Une véritable institution bordelaise pionnière sur…Internet

Pour les bordelais, Mollat est une véritable institution. Il faut dire qu’à plus de 120 ans, plusieurs générations y sont allées. Située en plein cœur de Bordeaux, cette librairie propose aux amoureux de la lecture plus de 2700 m2 de rayons. Comme la plupart des enseignes commerçantes de centres-villes, elle est confrontée à une concurrence accrue des sites de ventes en ligne. Pourtant, Denis Mollat, qui dirige cette PME familiale voit dans le numérique une occasion d’améliorer ses ventes en misant sur du contenu de qualité. Sa stratégie est claire et efficace : en créant un webzine culturel avec du contenu premium, il alimente parallèlement sa base de données marketing qui lui permet de fidéliser un public beaucoup plus large. Il faut dire que Mollat, bien que farouche défenseur des ouvrages papiers a toujours eu un penchant pour le numérique. En effet, la librairie possède un site internet dès 2001 et figure ainsi comme l’une des toutes premières enseignes à le faire. Si le but de ce site n’était pas de vendre en ligne, on pouvait néanmoins y découvrir des contenus littéraires et des recommandations de lecture. Comme le raconte le propriétaire, avant de devoir affronter Amazon, Mollat a dû résister à une forte concurrence de la Fnac dès 1985 et de Virgin qui en 1990 s’était installée à moins de 200 mètres.

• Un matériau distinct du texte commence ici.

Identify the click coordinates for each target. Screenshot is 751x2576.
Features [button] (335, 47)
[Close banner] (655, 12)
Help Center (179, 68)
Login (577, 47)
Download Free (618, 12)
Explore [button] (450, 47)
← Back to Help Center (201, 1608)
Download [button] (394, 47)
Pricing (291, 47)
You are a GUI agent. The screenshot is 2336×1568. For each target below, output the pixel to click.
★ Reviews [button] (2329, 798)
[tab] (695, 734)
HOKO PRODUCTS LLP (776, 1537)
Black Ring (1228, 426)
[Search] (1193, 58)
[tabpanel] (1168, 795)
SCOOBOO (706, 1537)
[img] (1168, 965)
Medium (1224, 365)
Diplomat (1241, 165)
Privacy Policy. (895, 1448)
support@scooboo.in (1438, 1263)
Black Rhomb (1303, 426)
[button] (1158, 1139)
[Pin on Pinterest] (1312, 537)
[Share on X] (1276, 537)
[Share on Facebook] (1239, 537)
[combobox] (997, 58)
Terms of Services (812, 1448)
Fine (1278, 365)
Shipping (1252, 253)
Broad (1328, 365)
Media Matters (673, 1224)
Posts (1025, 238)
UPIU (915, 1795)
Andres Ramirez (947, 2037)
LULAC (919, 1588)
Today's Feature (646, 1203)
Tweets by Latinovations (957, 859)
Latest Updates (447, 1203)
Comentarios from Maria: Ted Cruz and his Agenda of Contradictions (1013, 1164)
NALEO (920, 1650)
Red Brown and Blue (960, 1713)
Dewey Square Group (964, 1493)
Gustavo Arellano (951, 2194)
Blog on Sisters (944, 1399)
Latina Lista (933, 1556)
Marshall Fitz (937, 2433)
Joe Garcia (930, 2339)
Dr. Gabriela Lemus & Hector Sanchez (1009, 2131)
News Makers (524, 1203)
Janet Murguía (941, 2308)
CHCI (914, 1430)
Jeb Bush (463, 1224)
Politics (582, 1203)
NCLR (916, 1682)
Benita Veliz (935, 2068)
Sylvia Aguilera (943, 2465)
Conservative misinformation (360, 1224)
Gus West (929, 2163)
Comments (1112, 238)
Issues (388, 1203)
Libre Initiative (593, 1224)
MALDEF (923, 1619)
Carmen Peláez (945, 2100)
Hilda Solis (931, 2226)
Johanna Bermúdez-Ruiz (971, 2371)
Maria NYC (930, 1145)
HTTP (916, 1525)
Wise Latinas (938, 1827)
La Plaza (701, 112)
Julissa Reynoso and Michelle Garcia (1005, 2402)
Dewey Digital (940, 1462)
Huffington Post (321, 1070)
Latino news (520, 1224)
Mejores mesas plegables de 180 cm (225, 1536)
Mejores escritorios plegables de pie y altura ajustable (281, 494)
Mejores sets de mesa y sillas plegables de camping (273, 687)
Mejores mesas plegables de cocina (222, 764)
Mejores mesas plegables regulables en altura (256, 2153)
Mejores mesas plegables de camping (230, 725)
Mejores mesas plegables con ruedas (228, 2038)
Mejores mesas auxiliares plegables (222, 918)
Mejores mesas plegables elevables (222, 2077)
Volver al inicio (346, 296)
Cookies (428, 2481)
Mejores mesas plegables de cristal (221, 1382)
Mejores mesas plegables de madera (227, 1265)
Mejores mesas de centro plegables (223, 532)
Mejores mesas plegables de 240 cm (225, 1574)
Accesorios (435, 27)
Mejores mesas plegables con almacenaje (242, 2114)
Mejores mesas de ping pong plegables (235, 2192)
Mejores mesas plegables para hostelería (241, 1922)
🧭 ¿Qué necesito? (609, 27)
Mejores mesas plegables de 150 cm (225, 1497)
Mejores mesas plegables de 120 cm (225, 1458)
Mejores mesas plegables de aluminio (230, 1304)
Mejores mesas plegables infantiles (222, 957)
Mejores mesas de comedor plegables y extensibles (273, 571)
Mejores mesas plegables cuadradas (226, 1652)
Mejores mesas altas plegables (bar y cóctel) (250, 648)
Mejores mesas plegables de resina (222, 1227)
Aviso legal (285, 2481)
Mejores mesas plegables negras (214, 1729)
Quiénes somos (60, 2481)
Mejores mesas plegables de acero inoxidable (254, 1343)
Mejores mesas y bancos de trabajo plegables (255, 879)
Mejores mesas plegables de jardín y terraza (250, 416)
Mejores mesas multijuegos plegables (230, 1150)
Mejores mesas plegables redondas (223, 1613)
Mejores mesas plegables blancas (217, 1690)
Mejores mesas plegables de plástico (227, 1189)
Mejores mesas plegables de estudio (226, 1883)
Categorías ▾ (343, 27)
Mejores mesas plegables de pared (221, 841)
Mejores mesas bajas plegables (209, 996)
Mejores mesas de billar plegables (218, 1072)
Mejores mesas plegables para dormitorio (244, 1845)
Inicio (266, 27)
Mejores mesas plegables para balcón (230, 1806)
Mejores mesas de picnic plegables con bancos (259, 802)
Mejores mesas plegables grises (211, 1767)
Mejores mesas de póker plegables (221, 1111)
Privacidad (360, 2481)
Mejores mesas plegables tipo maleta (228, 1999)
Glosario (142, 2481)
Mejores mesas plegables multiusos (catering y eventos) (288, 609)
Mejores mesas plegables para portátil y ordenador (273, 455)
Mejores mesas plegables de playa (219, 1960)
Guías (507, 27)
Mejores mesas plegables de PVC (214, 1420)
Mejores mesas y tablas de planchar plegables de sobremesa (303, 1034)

Un nouvel espace pour du contenu web premium

Ce contenu culturel de qualité, Mollat l’organise dans un nouveau lieu, créé à quelques mètres des rayonnages de la librairie. Baptisé Station Ausone, du nom d’un poète latin de la capitale girondine, il se déploie sur deux plateaux de 450 mètres carrés d’un ancien garage. On apprend dans les colonnes des Echos, que le propriétaire avait acheté cet endroit il y a une dizaine d’années sans savoir vraiment quoi en faire. Finalement, après quelques soucis juridiques pour rendre l’accès plus facile, Denis Mollat décide de tout miser sur le numérique en créant des contenus de qualité grâce à des évènements premium. Comme le rapporte le quotidien, pour le propriétaire, cette décision est devenu rapidement une évidence :  » Nous aurions pu ouvrir des surfaces de vente supplémentaires mais nous disposons déjà de 10.000 m2 « . Ce nouveau lieu, dont l’accès est entièrement gratuit, accueille chaque mois des dizaines d’auteurs ainsi que des concerts et des cinéastes. Rien que pour le mois de février, 22 évènements sont programmés. Chaque rencontre est filmée et disponible sur le web.

La valeur des data

Grâce à ce contenu, Mollat peut enrichir une base de données. En effet, si le contenu est accessible gratuitement, il faut néanmoins d’abord se procurer la carte Mollat. Cette dernière est délivrée contre une adresse e-mail et quelques questions. La librairie est donc gagnante sur deux plans: non seulement, elle dope ses ventes à chaque intervention mais elle peut proposer du contenu ciblé. L’an dernier, elle a réalisé près de 4 % de son chiffre d’affaires grâce à Internet.

Véritable ennemi pour les uns, chance pour les autres. Internet n’est en tout cas pas le privilège de certains grands groupes. L’exemple de Mollat en atteste et permet de contribuer, 120 ans après sa création au dynamisme du centre de Bordeaux.